Stored records
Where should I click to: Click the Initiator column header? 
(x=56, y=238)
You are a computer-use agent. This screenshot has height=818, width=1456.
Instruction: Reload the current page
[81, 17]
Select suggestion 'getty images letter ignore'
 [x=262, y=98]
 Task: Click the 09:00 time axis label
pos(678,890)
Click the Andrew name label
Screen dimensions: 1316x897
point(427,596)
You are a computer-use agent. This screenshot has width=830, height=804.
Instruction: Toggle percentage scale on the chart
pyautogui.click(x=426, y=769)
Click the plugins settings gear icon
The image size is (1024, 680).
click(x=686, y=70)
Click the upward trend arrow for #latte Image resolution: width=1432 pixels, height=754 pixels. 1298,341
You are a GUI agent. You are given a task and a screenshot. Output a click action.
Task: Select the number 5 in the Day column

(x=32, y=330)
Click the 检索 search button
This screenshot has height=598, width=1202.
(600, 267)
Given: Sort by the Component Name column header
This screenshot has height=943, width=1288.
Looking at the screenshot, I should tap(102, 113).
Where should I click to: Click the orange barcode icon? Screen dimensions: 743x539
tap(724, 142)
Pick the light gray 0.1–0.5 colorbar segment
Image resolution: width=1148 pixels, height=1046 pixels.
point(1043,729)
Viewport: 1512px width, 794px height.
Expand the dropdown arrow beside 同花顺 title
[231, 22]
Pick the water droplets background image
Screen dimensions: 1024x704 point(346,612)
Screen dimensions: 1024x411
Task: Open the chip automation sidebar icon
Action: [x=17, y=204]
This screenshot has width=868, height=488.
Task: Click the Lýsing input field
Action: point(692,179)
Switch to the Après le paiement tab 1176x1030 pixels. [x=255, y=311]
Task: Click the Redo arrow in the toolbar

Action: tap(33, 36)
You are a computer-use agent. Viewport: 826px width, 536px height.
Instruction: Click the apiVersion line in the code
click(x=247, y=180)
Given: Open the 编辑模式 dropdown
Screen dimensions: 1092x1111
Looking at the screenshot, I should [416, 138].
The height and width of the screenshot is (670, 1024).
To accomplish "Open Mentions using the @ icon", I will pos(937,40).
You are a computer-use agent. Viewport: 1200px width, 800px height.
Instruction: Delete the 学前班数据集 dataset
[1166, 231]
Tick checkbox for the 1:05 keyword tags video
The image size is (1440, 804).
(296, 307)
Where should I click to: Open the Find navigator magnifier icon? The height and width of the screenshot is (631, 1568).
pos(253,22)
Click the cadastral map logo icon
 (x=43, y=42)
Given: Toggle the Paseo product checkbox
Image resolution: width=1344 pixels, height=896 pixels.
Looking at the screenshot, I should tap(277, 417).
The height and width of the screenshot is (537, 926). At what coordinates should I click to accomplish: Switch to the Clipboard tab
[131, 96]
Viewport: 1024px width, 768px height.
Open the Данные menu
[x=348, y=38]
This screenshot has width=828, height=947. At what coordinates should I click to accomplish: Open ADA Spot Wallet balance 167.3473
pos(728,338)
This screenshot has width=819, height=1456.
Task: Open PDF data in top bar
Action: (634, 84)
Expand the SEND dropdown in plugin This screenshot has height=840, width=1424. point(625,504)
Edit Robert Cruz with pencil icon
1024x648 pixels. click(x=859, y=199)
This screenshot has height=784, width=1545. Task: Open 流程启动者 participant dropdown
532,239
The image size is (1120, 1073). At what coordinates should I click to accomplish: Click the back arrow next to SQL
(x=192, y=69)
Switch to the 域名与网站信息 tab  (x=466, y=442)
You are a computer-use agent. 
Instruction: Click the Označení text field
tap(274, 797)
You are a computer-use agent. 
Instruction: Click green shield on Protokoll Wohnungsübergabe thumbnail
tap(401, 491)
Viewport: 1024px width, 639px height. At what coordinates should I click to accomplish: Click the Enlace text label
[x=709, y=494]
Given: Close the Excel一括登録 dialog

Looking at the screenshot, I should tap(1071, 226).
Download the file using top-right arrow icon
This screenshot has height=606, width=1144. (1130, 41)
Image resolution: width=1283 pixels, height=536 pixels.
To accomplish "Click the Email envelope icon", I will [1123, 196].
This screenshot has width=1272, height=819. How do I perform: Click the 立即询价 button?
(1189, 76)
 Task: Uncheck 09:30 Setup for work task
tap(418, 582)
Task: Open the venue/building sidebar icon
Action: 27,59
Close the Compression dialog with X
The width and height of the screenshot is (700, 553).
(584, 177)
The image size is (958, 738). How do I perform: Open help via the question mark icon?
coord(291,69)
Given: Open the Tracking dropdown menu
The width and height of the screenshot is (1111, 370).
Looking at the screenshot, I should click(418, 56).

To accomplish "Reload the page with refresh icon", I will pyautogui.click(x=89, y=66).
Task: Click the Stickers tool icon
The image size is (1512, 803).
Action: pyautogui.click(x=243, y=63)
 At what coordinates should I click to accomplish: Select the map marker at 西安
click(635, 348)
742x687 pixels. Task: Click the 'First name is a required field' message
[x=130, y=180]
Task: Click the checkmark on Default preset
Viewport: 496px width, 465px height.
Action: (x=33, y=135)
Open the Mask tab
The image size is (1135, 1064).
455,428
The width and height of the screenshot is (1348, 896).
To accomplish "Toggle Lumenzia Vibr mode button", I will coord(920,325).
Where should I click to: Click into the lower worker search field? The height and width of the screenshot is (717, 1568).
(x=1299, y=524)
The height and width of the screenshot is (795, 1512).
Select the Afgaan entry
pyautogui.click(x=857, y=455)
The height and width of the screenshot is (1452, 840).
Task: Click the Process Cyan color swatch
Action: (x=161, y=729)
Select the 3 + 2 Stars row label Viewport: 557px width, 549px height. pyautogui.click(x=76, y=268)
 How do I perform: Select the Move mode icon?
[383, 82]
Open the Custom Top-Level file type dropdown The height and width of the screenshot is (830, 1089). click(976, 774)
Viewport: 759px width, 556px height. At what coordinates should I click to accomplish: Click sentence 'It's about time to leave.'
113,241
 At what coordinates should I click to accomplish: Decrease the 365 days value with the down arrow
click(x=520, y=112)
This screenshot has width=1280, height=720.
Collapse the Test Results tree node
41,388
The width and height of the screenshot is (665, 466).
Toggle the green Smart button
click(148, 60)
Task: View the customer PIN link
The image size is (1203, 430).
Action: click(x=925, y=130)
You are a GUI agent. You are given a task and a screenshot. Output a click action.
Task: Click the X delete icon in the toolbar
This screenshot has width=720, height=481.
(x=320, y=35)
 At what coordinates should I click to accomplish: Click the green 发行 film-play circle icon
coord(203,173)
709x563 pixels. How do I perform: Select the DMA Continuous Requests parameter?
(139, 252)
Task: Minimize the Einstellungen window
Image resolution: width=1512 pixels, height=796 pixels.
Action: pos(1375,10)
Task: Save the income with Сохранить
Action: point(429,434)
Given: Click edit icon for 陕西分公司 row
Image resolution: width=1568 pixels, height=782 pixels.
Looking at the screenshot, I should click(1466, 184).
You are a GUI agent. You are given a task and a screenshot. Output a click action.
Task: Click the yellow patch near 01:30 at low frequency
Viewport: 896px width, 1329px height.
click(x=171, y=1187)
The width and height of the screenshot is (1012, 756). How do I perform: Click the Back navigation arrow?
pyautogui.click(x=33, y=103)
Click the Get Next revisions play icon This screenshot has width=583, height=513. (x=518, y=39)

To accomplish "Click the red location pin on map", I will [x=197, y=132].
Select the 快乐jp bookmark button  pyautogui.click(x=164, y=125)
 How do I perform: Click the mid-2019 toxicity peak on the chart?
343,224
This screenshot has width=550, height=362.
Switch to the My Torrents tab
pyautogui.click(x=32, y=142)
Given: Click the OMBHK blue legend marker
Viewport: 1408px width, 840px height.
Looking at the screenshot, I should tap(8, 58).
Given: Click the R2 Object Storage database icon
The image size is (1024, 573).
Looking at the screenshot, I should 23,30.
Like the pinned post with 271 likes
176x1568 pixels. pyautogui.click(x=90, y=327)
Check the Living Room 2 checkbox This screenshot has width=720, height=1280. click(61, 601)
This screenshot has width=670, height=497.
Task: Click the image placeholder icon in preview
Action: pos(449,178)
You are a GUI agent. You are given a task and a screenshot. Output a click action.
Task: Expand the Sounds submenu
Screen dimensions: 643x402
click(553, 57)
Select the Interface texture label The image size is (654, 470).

▸ Problem
Retype the part of the lines that opens with the line containing "Given: Click the OMBHK blue legend marker" and runs through the end of the lines, with no changes.

▸ Exercise output
Given: Click the OMBHK blue legend marker
Viewport: 1408px width, 840px height.
Looking at the screenshot, I should tap(8, 58).
Given: Click the R2 Object Storage database icon
The image size is (1024, 573).
Looking at the screenshot, I should 23,30.
Like the pinned post with 271 likes
176x1568 pixels. pyautogui.click(x=90, y=327)
Check the Living Room 2 checkbox This screenshot has width=720, height=1280. click(61, 601)
This screenshot has width=670, height=497.
Task: Click the image placeholder icon in preview
Action: pos(449,178)
You are a GUI agent. You are given a task and a screenshot. Output a click action.
Task: Expand the Sounds submenu
Screen dimensions: 643x402
click(553, 57)
Select the Interface texture label The image size is (654, 470).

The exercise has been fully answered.